## [Stated task]
Recast the records, from the start up to and including the line with "click(x=245, y=360)", as a two-column CSV with the columns input and output. Give one row per record, with its text and its answer each in a single quoted field and line breaks replaced by spaces.

-- start of Task input --

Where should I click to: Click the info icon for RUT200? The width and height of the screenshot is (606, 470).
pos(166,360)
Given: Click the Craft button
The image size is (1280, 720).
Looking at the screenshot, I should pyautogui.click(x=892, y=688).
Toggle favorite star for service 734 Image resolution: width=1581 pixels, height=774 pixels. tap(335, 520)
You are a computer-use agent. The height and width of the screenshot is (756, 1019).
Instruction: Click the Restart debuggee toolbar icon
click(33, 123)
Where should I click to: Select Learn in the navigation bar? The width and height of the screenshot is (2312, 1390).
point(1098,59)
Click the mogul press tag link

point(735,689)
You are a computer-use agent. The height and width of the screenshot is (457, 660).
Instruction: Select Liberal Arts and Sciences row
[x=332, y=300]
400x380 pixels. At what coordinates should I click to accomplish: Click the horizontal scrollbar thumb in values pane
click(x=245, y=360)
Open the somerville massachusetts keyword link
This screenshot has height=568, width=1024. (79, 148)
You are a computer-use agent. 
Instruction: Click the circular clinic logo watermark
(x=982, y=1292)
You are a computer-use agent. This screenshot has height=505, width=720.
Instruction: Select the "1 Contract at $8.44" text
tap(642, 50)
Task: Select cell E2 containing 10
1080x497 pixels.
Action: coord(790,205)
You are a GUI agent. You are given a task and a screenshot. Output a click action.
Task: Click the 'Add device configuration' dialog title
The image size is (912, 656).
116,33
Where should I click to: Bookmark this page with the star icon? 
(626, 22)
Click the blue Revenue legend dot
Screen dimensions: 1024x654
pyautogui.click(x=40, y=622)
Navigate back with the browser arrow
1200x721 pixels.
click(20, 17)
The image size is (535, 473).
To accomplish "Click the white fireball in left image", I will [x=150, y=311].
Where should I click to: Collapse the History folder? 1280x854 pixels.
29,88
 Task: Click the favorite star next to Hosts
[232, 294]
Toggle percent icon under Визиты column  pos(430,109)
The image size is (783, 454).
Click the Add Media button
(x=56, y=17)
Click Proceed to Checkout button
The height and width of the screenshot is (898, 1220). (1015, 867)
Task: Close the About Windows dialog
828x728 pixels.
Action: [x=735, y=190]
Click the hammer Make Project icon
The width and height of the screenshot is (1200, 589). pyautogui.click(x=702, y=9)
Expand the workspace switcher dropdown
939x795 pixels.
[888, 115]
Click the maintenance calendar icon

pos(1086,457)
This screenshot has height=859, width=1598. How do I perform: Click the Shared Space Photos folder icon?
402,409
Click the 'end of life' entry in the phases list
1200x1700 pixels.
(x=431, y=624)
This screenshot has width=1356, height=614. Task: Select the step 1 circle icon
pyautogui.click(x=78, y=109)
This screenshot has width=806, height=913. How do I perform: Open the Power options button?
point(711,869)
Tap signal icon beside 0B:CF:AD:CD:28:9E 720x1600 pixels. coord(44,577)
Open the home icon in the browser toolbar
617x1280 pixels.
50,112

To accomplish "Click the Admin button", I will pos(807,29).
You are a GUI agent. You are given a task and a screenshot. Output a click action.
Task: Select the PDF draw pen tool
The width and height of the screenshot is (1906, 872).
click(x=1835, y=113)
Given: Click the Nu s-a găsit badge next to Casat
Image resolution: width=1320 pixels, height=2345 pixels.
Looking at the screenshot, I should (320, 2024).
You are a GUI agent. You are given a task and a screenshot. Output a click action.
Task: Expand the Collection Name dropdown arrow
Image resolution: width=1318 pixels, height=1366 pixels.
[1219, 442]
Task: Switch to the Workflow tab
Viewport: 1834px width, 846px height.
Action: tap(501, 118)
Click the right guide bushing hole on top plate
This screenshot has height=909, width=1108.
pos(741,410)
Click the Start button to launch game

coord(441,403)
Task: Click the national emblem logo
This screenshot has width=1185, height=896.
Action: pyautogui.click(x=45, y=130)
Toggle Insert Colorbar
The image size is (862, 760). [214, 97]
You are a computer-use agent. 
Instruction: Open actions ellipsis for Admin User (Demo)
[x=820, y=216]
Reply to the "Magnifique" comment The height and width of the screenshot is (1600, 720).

-- end of Task input --

## [Reply]
input,output
"Where should I click to: Click the info icon for RUT200? The width and height of the screenshot is (606, 470).","pos(166,360)"
"Given: Click the Craft button The image size is (1280, 720).","Looking at the screenshot, I should pyautogui.click(x=892, y=688)."
"Toggle favorite star for service 734 Image resolution: width=1581 pixels, height=774 pixels.","tap(335, 520)"
"You are a computer-use agent. The height and width of the screenshot is (756, 1019). Instruction: Click the Restart debuggee toolbar icon","click(33, 123)"
"Where should I click to: Select Learn in the navigation bar? The width and height of the screenshot is (2312, 1390).","point(1098,59)"
"Click the mogul press tag link","point(735,689)"
"You are a computer-use agent. The height and width of the screenshot is (457, 660). Instruction: Select Liberal Arts and Sciences row","[x=332, y=300]"
"400x380 pixels. At what coordinates should I click to accomplish: Click the horizontal scrollbar thumb in values pane","click(x=245, y=360)"